* [Tarefa 1]:
De acordo com o texto sobre a vacinação na África, quanto caiu o número de doses aplicadas por mês entre julho e setembro?
* [Tarefa 2]:
Escreva a continuação do texto sobre a vacinação na África a partir da última frase apresentada.

* [Texto do exercício]:
== == ==
Menos de uma dose por pessoa
Dados do CDC Africa apontam que os países do continente receberam pouco mais de 1 bilhão de vacinas, o que ainda é insuficiente para a população de mais de 1,3 bilhão de pessoas. Mesmo assim, o pesquisador afirma que o problema central não é a falta de vacinas, mas a falta de condições para realizar campanhas de vacinação de larga escala.
“Mesmo se tivessem 3 bilhões de vacinas, ia acontecer o mesmo fenômeno, porque o problema é vacinar as pessoas”, explicou.
O biólogo destaca que parte do problema está no alto endividamento de grande parte dos países do continente, que levou à assinatura de programas de ajuste estrutural com o Banco Mundial e Fundo Monetário Internacional. Esses contratos fazem com que aumentos de gastos e deslocamentos de recursos no orçamento precisem ser negociados com os credores. “Essas negociações atrasaram muito”, diz Silva. “Quando você está sob esse ajuste, não pode nem contratar pessoal”.
Em outubro do ano passado, a Organização Mundial da Saúde alertou que, além de ser baixa, a cobertura vacinal contra a covid-19 estava avançando de forma mais lenta no continente. Entre julho e setembro, o número de doses aplicadas por mês caiu em 50%. Na época, o diretor regional da OMS na África, Matshidiso Moeti, relacionou que a queda no número de infecções contribuiu para que menos pessoas buscassem as vacinas.
== == ==
* [Dados do exercício]:
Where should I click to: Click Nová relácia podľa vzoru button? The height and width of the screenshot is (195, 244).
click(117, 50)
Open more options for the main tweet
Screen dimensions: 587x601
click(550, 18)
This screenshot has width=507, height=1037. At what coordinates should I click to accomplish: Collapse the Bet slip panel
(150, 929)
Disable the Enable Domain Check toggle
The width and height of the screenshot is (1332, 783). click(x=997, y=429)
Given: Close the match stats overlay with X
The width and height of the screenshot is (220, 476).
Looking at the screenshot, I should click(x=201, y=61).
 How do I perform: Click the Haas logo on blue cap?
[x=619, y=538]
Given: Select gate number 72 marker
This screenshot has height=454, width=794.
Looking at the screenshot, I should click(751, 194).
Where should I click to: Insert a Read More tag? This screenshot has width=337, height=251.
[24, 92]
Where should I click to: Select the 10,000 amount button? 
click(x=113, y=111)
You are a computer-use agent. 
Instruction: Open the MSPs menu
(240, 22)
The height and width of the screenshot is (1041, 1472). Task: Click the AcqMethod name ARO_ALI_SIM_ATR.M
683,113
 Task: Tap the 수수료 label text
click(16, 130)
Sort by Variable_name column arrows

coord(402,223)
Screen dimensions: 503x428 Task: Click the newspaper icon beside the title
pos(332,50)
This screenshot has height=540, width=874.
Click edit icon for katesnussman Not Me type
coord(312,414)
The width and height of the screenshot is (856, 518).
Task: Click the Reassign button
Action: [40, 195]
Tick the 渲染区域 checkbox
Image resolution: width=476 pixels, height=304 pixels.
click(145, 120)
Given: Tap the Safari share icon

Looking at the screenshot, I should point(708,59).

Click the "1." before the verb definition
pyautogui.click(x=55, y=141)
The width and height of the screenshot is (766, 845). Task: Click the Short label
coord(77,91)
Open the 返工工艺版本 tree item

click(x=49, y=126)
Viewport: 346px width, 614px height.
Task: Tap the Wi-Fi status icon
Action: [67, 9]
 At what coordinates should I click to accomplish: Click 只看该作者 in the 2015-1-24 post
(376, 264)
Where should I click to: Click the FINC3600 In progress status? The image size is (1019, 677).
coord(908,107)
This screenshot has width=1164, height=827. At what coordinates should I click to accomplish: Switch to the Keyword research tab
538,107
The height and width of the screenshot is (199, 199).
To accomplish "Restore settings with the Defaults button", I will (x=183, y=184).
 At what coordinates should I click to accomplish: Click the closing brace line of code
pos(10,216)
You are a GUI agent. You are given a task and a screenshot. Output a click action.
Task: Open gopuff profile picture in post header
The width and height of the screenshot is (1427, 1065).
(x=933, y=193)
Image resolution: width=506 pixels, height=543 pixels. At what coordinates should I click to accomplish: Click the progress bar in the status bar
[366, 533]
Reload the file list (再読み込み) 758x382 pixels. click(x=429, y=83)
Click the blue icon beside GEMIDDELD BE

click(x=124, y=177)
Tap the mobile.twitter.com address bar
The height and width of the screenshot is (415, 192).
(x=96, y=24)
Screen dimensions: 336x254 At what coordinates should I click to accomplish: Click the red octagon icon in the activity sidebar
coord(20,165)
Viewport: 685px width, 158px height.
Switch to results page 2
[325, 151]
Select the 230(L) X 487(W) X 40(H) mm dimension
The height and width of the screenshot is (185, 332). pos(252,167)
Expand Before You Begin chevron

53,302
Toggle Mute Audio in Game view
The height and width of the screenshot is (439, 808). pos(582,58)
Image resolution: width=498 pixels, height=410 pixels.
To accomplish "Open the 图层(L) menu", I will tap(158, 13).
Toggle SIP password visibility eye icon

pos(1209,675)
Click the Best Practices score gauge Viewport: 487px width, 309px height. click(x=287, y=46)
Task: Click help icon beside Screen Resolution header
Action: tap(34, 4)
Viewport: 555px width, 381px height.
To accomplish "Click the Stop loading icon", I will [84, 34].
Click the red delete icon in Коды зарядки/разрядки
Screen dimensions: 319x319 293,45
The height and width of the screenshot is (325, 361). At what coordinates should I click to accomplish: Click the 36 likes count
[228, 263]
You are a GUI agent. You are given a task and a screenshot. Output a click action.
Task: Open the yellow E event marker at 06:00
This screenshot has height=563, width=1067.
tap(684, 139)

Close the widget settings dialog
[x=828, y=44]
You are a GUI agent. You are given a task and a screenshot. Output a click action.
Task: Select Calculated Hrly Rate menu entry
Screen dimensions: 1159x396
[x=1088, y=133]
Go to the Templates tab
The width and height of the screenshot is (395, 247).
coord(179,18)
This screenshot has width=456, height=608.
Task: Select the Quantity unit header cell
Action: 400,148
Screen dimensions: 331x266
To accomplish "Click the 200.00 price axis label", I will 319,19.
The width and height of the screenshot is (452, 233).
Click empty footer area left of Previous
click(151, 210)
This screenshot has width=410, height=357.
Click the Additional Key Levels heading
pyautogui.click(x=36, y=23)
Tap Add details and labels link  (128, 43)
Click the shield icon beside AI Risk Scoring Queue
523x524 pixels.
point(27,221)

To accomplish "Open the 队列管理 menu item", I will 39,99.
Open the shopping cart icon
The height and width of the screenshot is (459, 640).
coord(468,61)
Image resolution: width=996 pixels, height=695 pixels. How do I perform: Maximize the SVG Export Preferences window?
== == ==
* [Resposta da tarefa 1]:
O número de doses aplicadas por mês caiu 50%.

* [Resposta da tarefa 2]:
“Depois de um início difícil, a parceria Covax garantiu um fluxo constante de vacinas covid-19 para a África”, disse Moeti. “Agora, somos vítimas do nosso próprio sucesso. Como as vacinas ajudaram a reduzir o número de infecções, as pessoas não temem mais a covid-19 e poucas estão dispostas a se vacinar”.
Menor mortalidade
Apesar do menor acesso às vacinas, o continente africano foi o que registrou menos casos e óbitos por covid-19. Desde o início da pandemia, foram 175 mil mortes, entre as mais de 6,6 milhões de vítimas registradas em todo o mundo. As Américas e a Europa, por exemplo, somaram mais de 2 milhões de óbitos cada. Essa discrepância chamou a atenção de pesquisadores, lembra Augusto da Silva, que explica as principais causas levantadas.
“Primeiro, a população é mais jovem [a covid-19 tem mais risco de agravamento em idosos]. Além disso, muitos países não têm muito contato, não têm grandes ligações com outros países, devido a deficiências no sistema de transporte aéreo e portuário”, explicou.
O pesquisador reconhece que pode haver algum nível de subnotificação, mas não o suficiente para igualar a proporção de mortos de outras regiões do planeta. “Se fosse só subnotificação, veríamos pessoas a morrer nas ruas”.
Outras ameaças
Se o cenário epidemiológico já era melhor do que a média global, os números ficaram ainda mais baixos no segundo semestre de 2022. A incidência de novas infecções por covid-19 caiu até cerca de 5 mil por semana em todo o continente africano no início de outubro. Em novembro houve um aumento, atingindo 12 mil por semana, mas novamente o número de infecções caiu abaixo de 10 mil em dezembro, mês em que toda a África teve menos de 200 mortes, enquanto a Europa superou 15 mil.
Se, por um lado, a redução da percepção de risco caía, por outro, a população e os governos no continente lidavam simultaneamente com outras emergências de saúde pública. Surtos de poliomielite voltaram a ser registrados no Malawi e em Moçambique em 2022, Uganda declarou emergência por casos de ebola, e Gana registrou uma inédita epidemia do vírus de Marburg.
“A resposta a múltiplas emergências de saúde pública também está afetando o desenrolar da vacinação contra a covid-19. Surtos de poliomielite, sarampo, febre amarela e agora o ebola mudaram as prioridades nos países afetados”, avalia a OMS.